衆院選での自民党の惨敗、世界のメディアはどう報じたのか

衆院選での自民党の惨敗、世界のメディアはどう報じたのか

 10月27日に投開票が行われた衆議院議員選挙では、自民党が56議席、公明党が24議席それぞれ減らし、与党の過半数割れの大敗という結果になりました。裏金問題が与党にとって大きな逆風となったという見方が一般的です。

 日本では「今後の政局は不安定化」するという意見が多く見られますが、世界の国々は今回の衆院選の結果についてどのように報じたのでしょうか。

 米国の国営放送「ボイス・オブ・アメリカ(VOA)」は28日、「日本は政情不安に突入した」と報じたほか、首相就任後すぐに衆院解散に踏み切った石破氏について「その賭けは裏目に出た」と主張。

 さらに、自民党は「戦後の日本の政治を支配してきた」と指摘する一方で、今回の選挙結果は「2009年に4年間にわたって政権を失った時以来の最悪の結果である」と強調しました。

 また、ニューヨークタイムズは、日本の有権者の長年の不満が自民党に打撃を与えたと指摘しつつ、安定した民主主義が混乱に向かう可能性があると論じています。そのほか、ワシントンポストは「番狂わせが起きた」と指摘し、米国にとっての主要な同盟国である日本が「政治的混迷期に突入した」と伝えました。

 英BBCは「裏金問題が日本国民を怒らせ、通常であれば退屈な日本の選挙を劇的なものにした」と報じ、日本国民が投票箱を通じて自民党を罰したと伝えました。また、フランスのル・モンドは、日本国民の怒りと不信感は裏金問題だけでなく、物価上昇も一因である可能性を指摘。その根拠として、日本のインフレ率はもはやフランス以上だからだと報じています。

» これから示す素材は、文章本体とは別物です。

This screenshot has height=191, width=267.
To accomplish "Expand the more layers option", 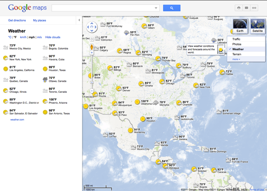I will coord(236,59).
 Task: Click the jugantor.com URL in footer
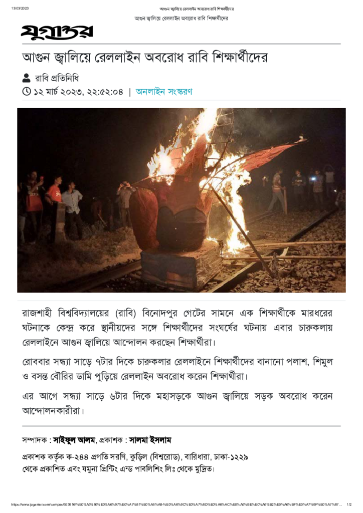[176, 504]
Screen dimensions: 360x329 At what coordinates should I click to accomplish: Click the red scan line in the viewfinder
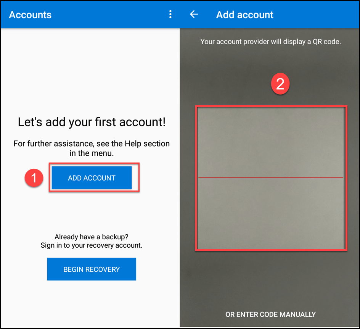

 そのほか、今回の衆院選の結果は欧米だけでなく、中国でも大きく報じられています。中国共産主義青年団の機関紙・中国青年報は28日、自民党の惨敗は2012年に政権を奪取して以来、汚職を重ねてきたことが根本的な原因だと主張。

 また、中国中央電視台は「石破氏は日本の有権者たちが政治資金スキャンダルにどれだけ嫌悪感を持っていたかを見誤った」と伝え、「清廉な政治を求める日本の有権者たちの思いが、自民党の惨敗という結果につながったと言える」と報じています。